Assumption-lean weak limits and tests for two-stage adaptive experiments

Adaptive experiments are becoming increasingly popular in real-world applications for effectively maximizing in-sample welfare and efficiency by data-driven sampling. Despite their growing prevalence, however, the statistical foundations for valid inference in such settings remain underdeveloped. Focusing on two-stage adaptive experimental designs, we address this gap by deriving new weak convergence results for mean outcomes and their differences. In particular, our results apply to a broad class of estimators, the weighted inverse probability weighted (WIPW) estimators. In contrast to prior works, our results require significantly weaker assumptions and sharply characterize phase transitions in limiting behavior across different signal regimes. Through this common lens, our general results unify previously fragmented results under the two-stage setup. We further establish quantitative convergence rates in bounded-Lipschitz distance that reveal the fundamental trade-off between exploitation and inferential stability. To address the challenge of potential non-normal limits in conducting inference, we propose a computationally efficient and provably valid simulation-based method for obtaining critical values of the non-normal limiting distributions under the null, enabling practical hypothesis testing. Our results and approaches are sufficiently general to accommodate various adaptive experimental designs, including batched bandit and subgroup enrichment experiments. Simulations and semi-synthetic studies demonstrate the practical value of our approach and reveal that neither normality-based nor non-normality-based testing methods uniformly dominate in power; the relative advantage depends on the structure of the outcome distribution.

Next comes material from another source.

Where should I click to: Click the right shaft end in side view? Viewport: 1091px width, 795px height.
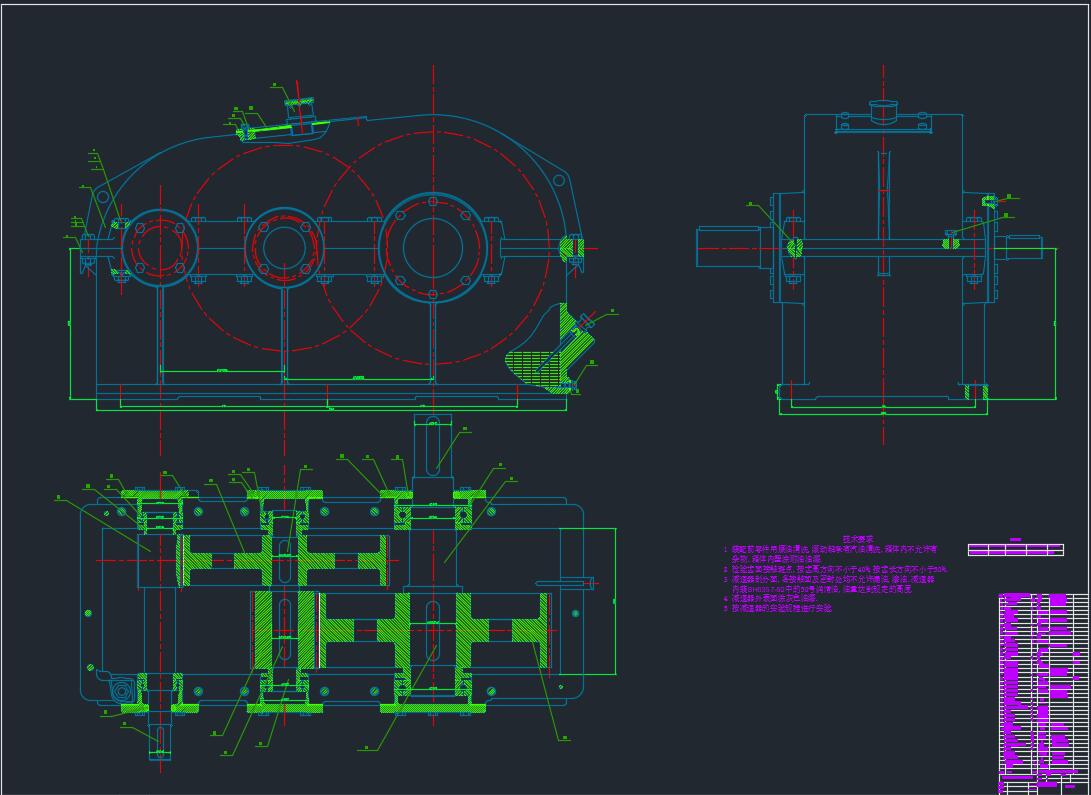pos(1024,246)
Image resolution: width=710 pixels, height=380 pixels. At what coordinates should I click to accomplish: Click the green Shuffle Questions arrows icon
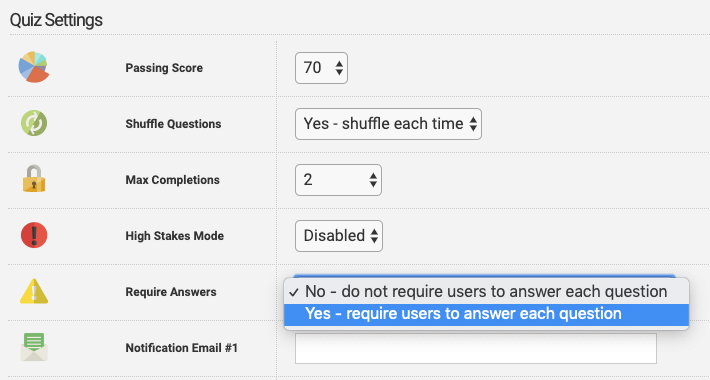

翻译：自适应实验因能通过数据驱动抽样有效最大化样本内福利与效率，在实际应用中日益普及。然而，尽管其应用范围不断扩大，此类场景下有效推断的统计基础仍欠完善。本文聚焦两阶段自适应实验设计，通过推导均值结果及其差异的新弱收敛定理来填补这一空白。具体而言，我们的结果适用于广义的加权逆概率加权（WIPW）估计量族。与既往研究相比，我们的结果所需假设显著更弱，并清晰刻画了不同信号强度下极限行为的相变特征。基于这一统一视角，我们的通用结论整合了两阶段框架下先前分散的研究成果。进一步地，我们在有界李普希茨距离下建立了量化收敛速率，揭示了"利用"与推断稳定性之间的根本权衡。为应对潜在非正态极限给推断带来的挑战，我们提出了一种计算高效且可验证有效的模拟方法，用于在原假设下获取非正态极限分布的临界值，从而实现实用的假设检验。我们的结果与方法具有足够通用性，可适用于各类自适应实验设计，包括分批式老虎机与亚组富集实验。仿真与半仿真研究验证了本方法的实用价值，并揭示基于正态性检验与非正态性检验的方法在功效上均非绝对占优，其相对优势取决于结果分布的结构特征。